Beaufortia decussata, commonly known as gravel bottlebrush, is a species of flowering plant in the myrtle family, Myrtaceae and is endemic to the southwest of Western Australia. It has long stems branching only near the upper ends, and scarlet to orange-red flowers in a bottlebrush shape beneath the branches.

==Description==
Beaufortia decussata is an erect, open shrub with few branches growing to a height of 3 m. The leaves are arranged in alternating pairs (decussate) so that they make four rows along the stems. They are egg-shaped, pointed at the end, about 10 mm long and usually have 5 veins visible.

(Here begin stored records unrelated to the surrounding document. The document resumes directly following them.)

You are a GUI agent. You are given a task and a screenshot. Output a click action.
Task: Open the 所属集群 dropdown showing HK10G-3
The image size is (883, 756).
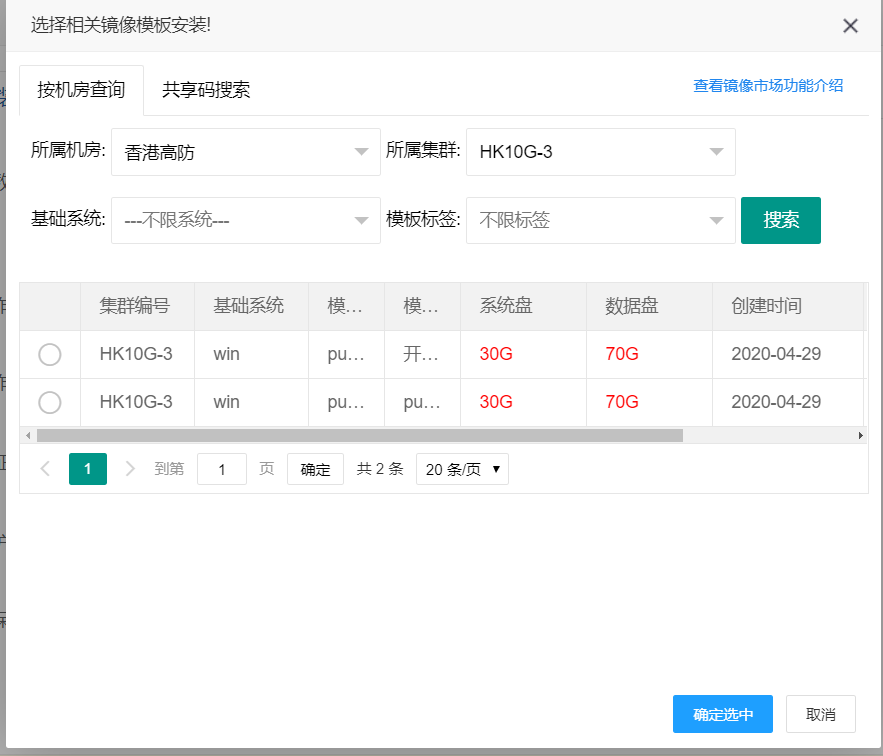[600, 152]
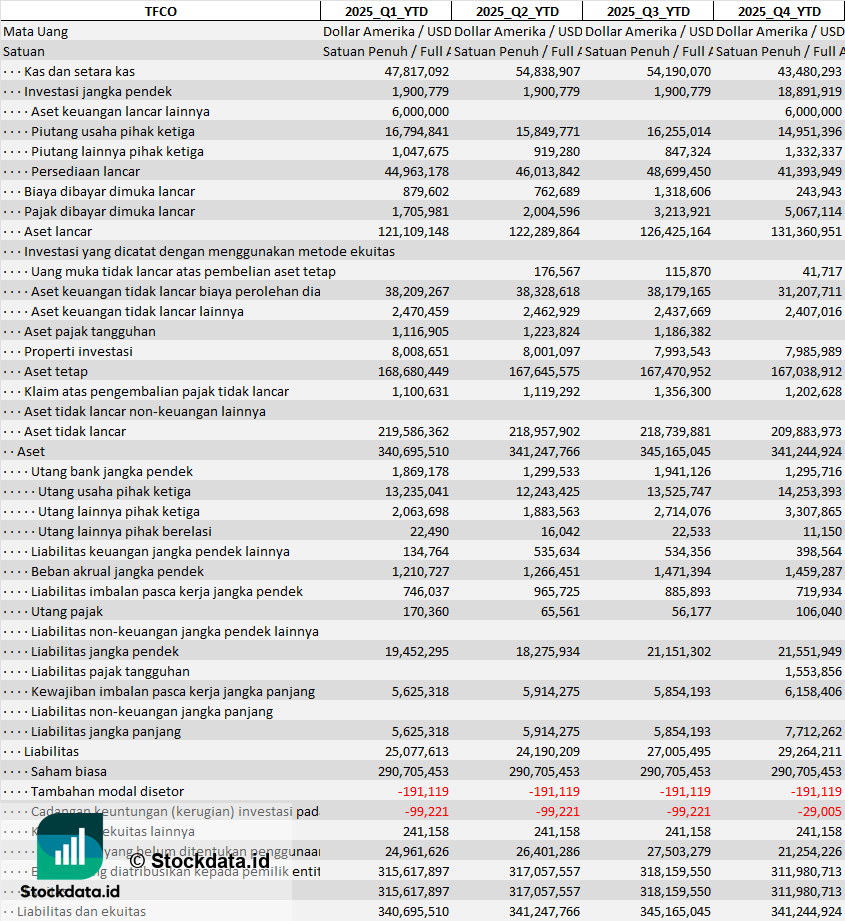845x921 pixels.
Task: Select the 2025_Q1_YTD column header
Action: point(386,11)
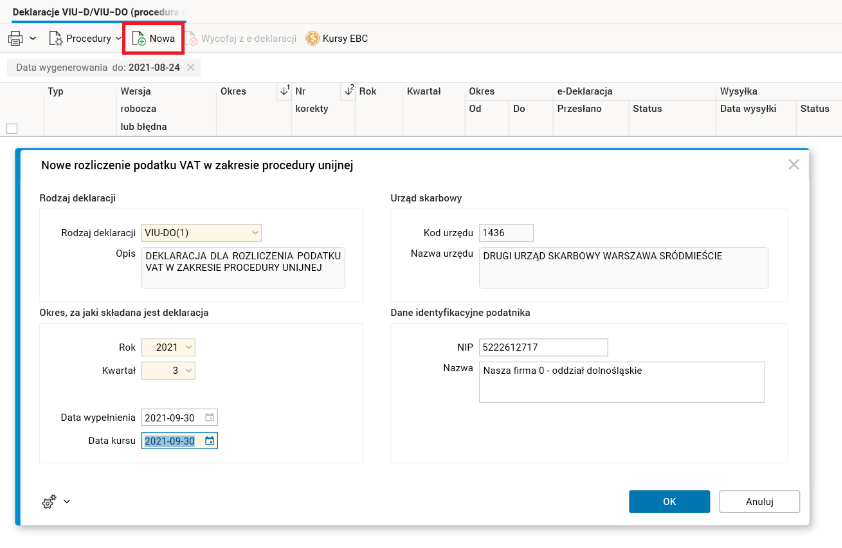Open calendar for Data kursu
Viewport: 842px width, 548px height.
[209, 440]
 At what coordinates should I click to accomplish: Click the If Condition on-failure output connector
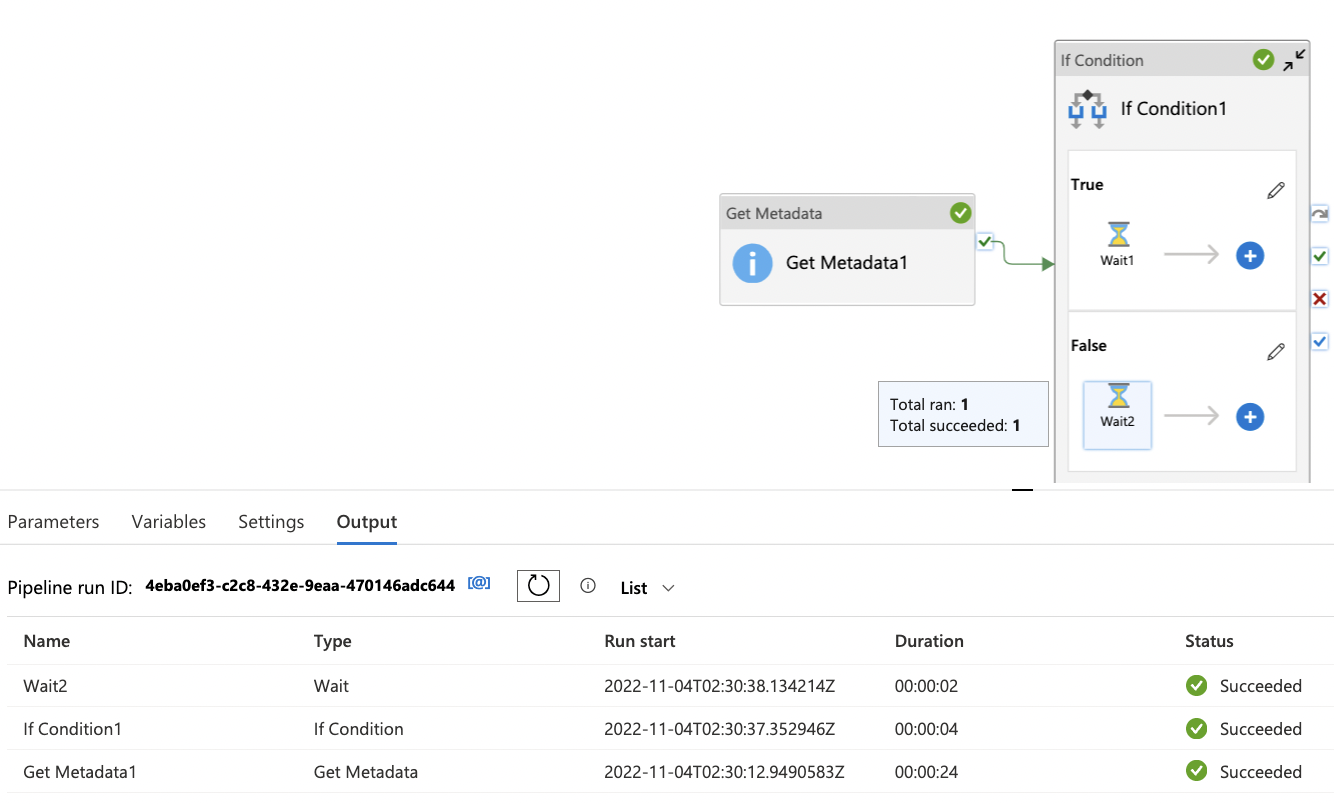click(x=1320, y=299)
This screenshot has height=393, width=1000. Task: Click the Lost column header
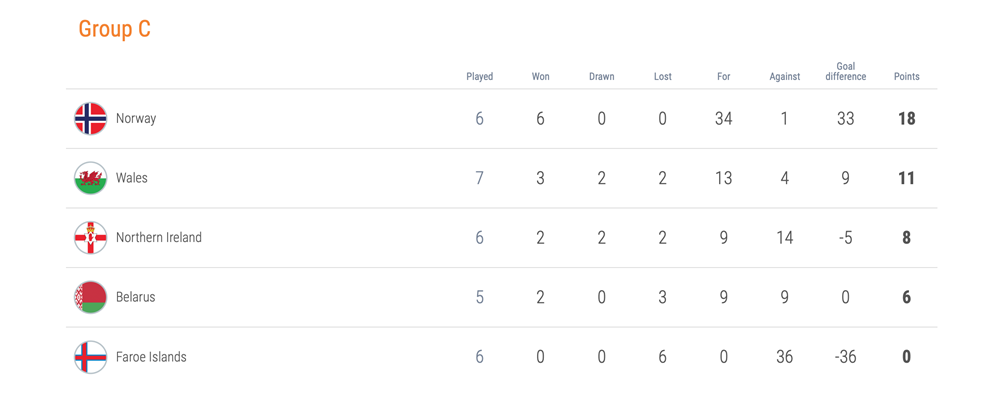pos(663,77)
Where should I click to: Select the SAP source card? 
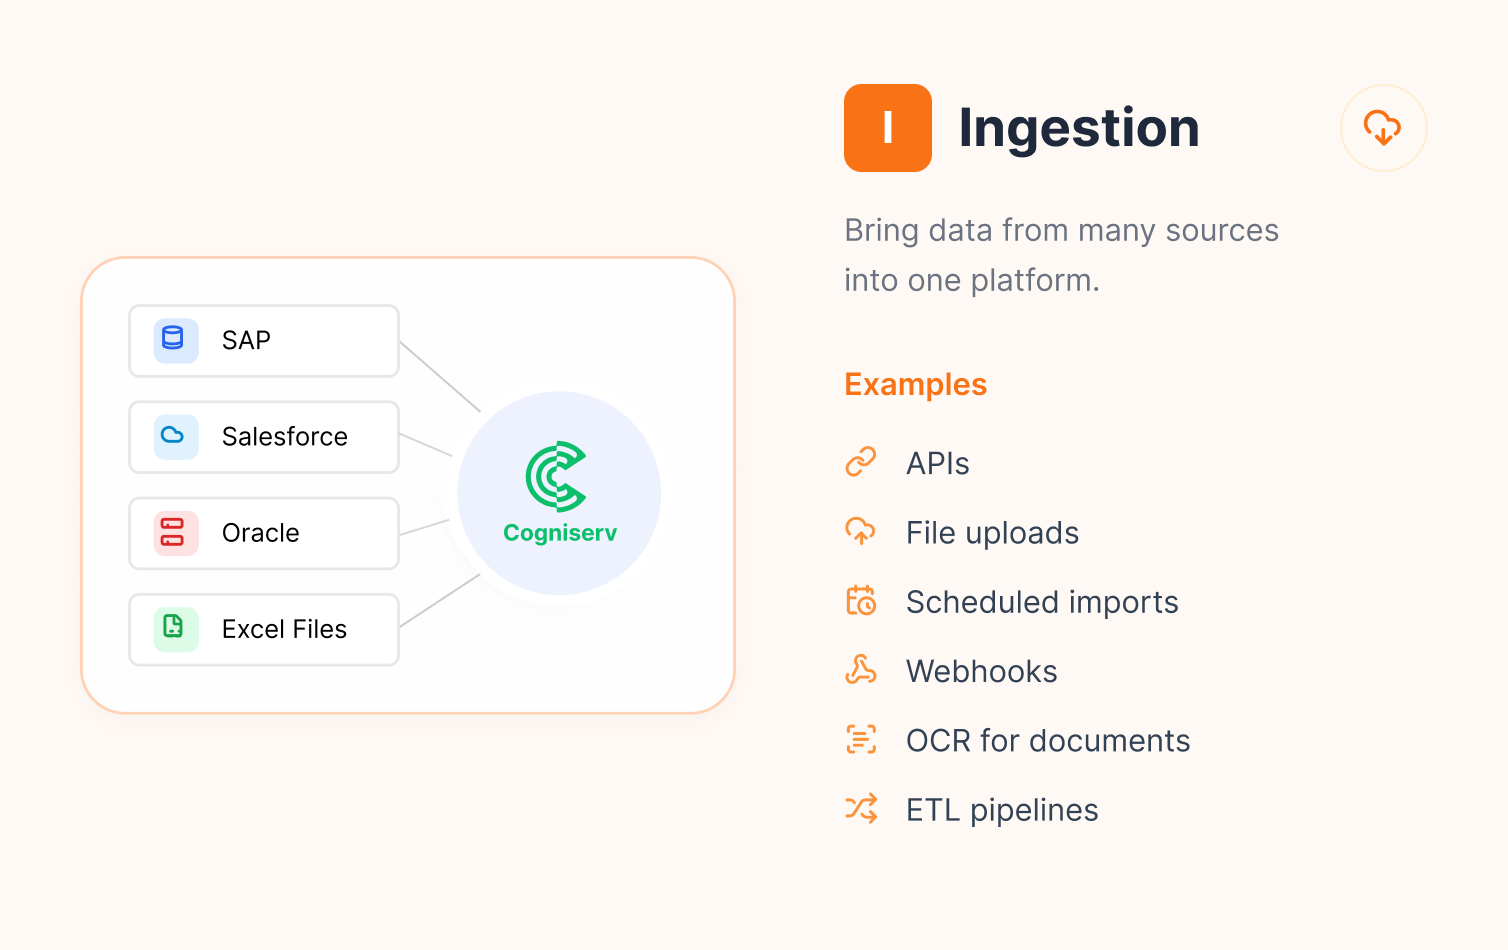pyautogui.click(x=264, y=341)
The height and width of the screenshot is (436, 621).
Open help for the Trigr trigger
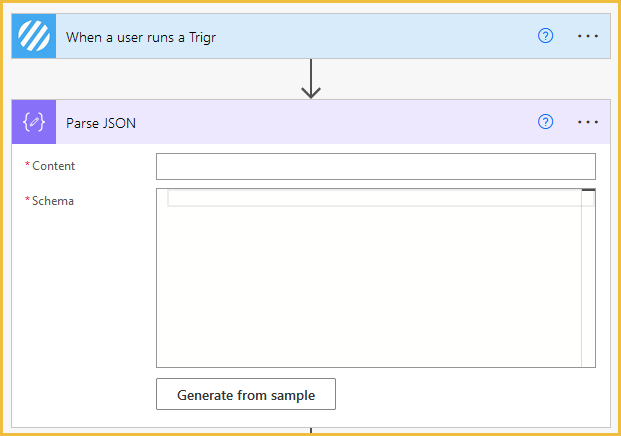[x=545, y=36]
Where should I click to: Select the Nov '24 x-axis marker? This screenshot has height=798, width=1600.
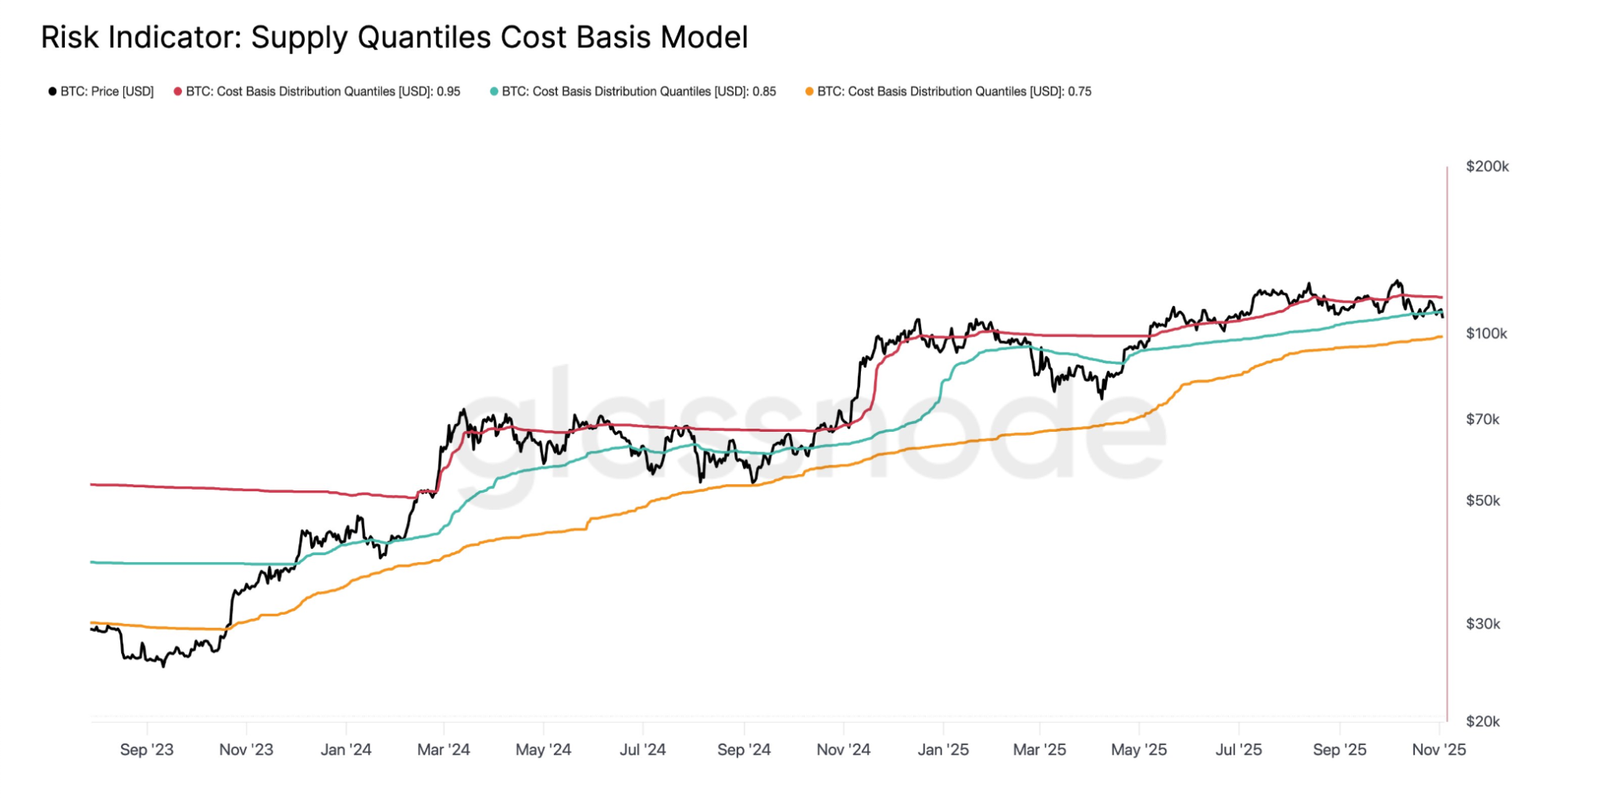tap(843, 750)
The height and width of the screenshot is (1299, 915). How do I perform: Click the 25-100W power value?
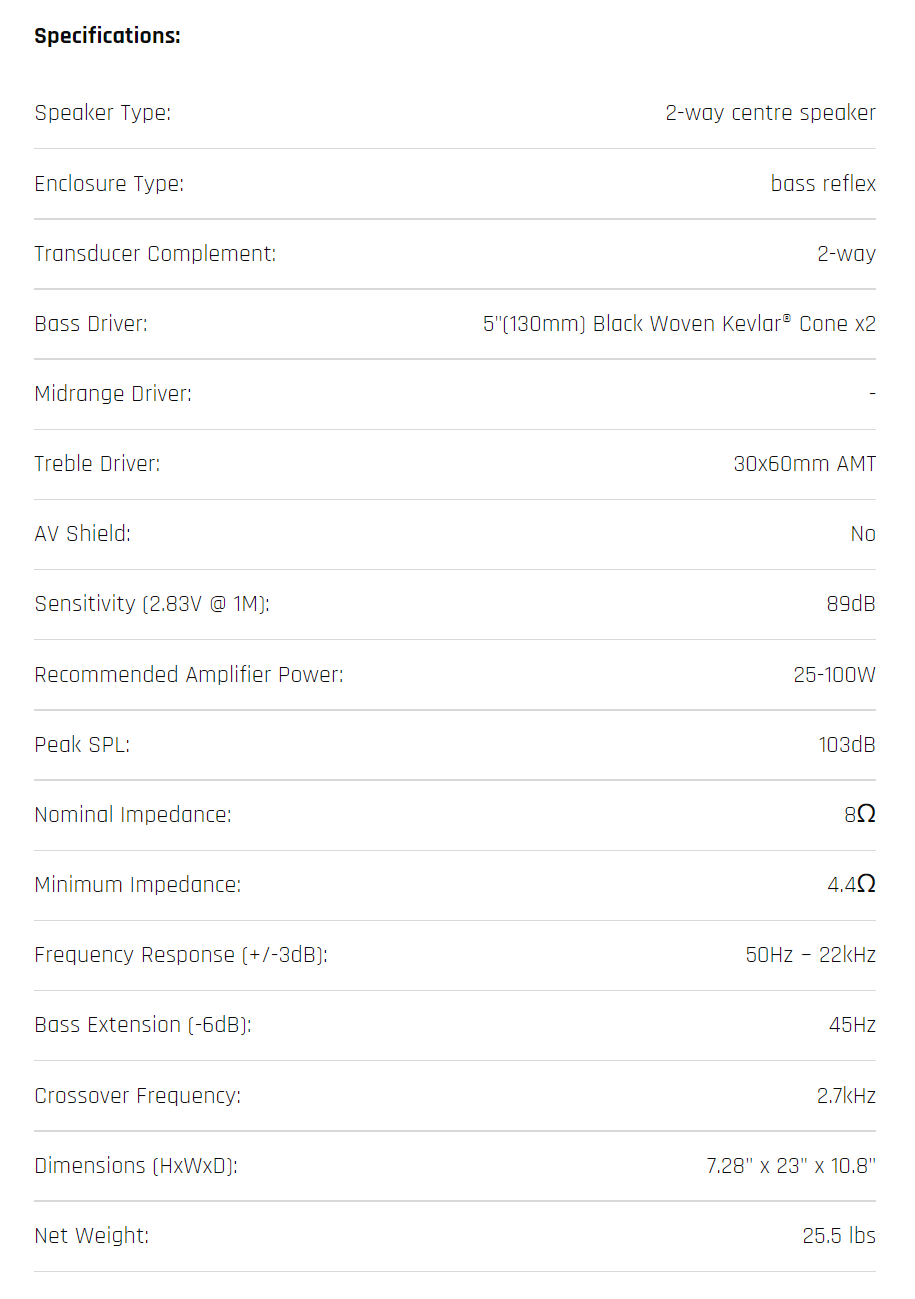point(834,675)
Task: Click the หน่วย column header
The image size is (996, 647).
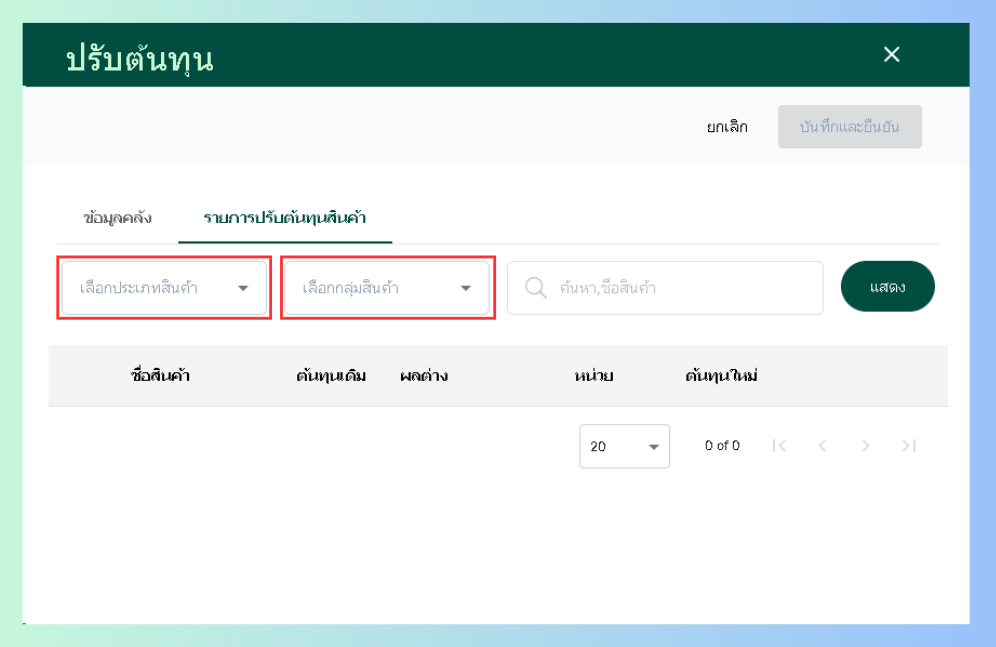Action: 593,376
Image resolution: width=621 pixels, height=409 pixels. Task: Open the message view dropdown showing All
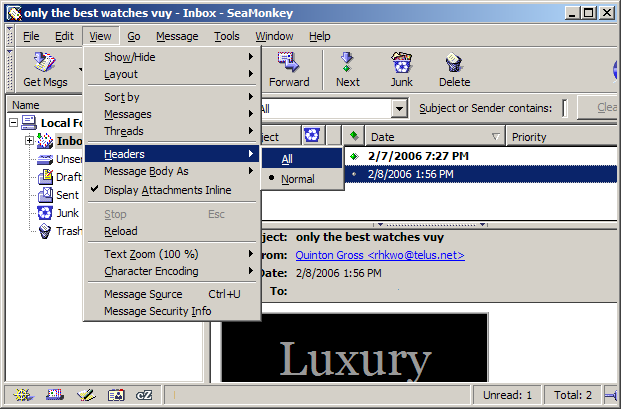[x=398, y=108]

The flowers are red to orange red and are arranged in heads about 40 mm in diameter and 100 mm long, forming a cylinder around the long stems under their branches. There are 5 sepals, 5 small petals and 5 bundles of stamens which give the flowers their colour and are much longer than the inconspicuous petals. Flowering occurs either from August to December or from January to April and is followed by fruit which are woody capsules. It was described in John Sims's Edwards Botanical Register as "a very splendid shrub".

==Taxonomy and naming==
Beaufortia decussata was the first species of Beaufortia to be described. It was formally described in 1812 by Robert Brown in William Townsend Aiton's Hortus Kewensis. The specific epithet is from the Latin decussatus meaning "form crosswise like the letter X, the Roman numeral ten".

==Distribution and habitat==
Beaufortia decussata occurs in the Esperance Plains, Jarrah Forest and Warren bioregions in the southwest of Western Australia, where it grows in tall shrubland in soils derived from laterite.

==Conservation==
Beaufortia decussata is classified as "not threatened" by the Western Australian Government Department of Biodiversity, Conservation and Attractions.